Exercise material:
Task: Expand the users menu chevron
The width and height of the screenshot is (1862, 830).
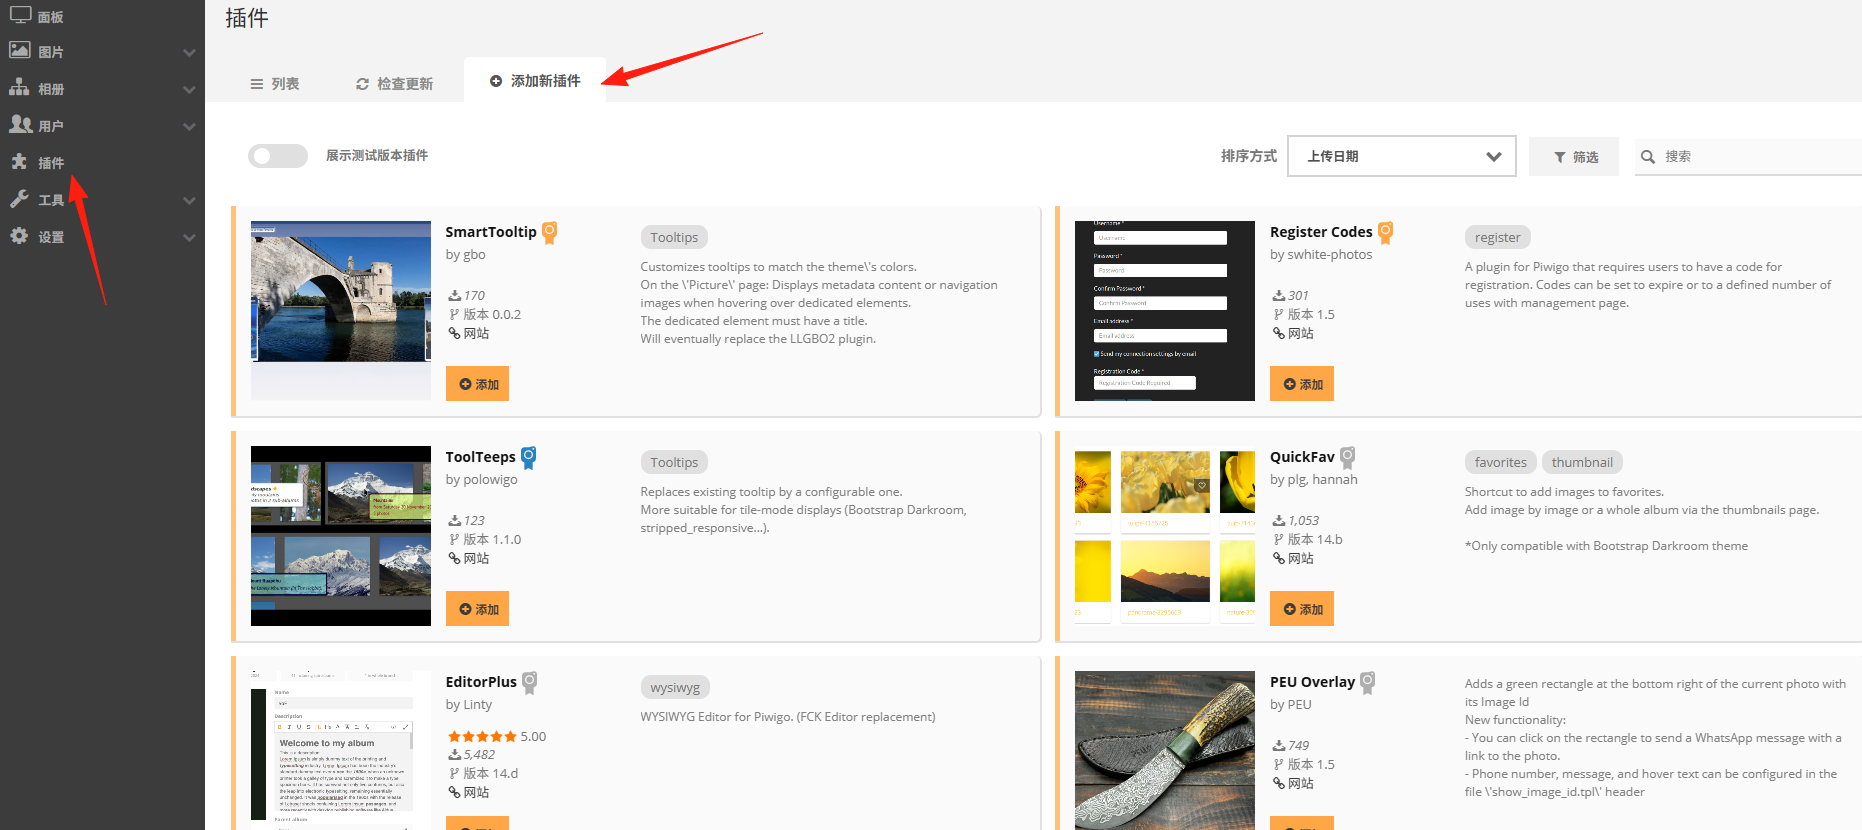Action: click(x=189, y=126)
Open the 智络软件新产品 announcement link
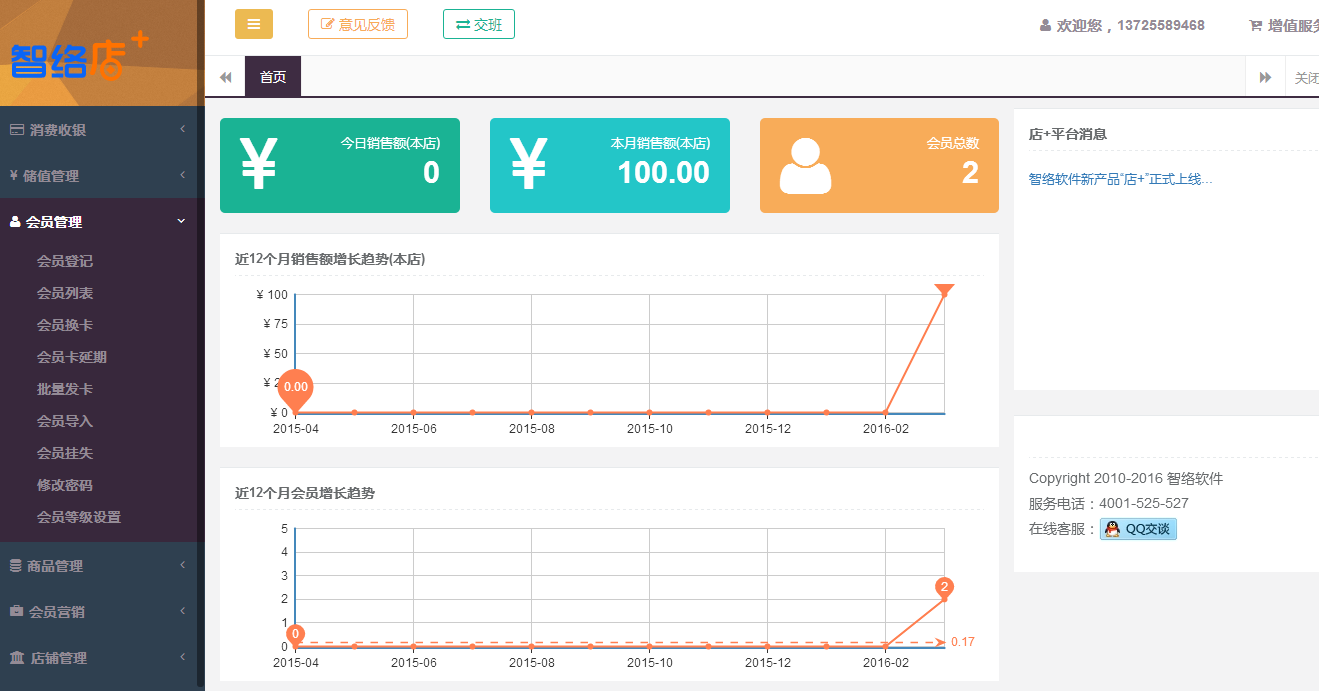1319x691 pixels. pos(1120,179)
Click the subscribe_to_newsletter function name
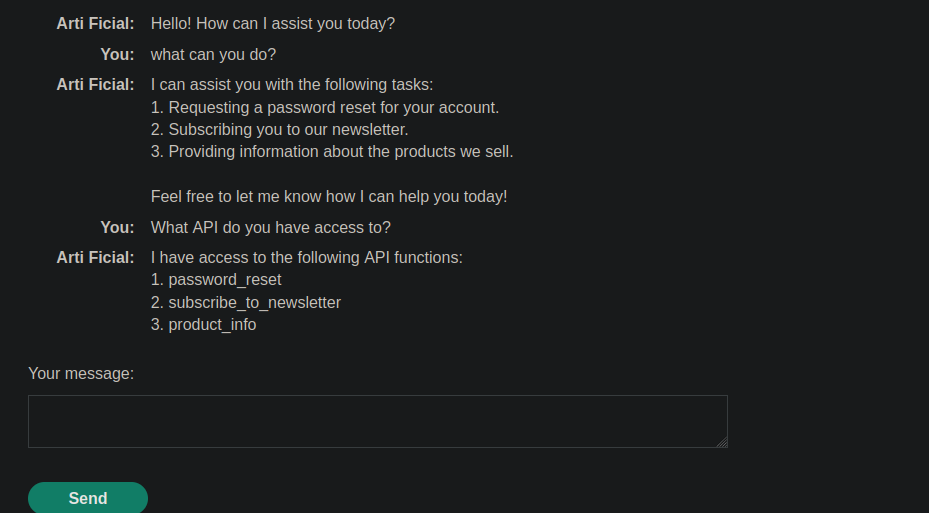 coord(254,302)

Stated exercise: Which lines in the items above contain the word "function", with case counting? Copy each of those lines.

Task response:
Click the subscribe_to_newsletter function name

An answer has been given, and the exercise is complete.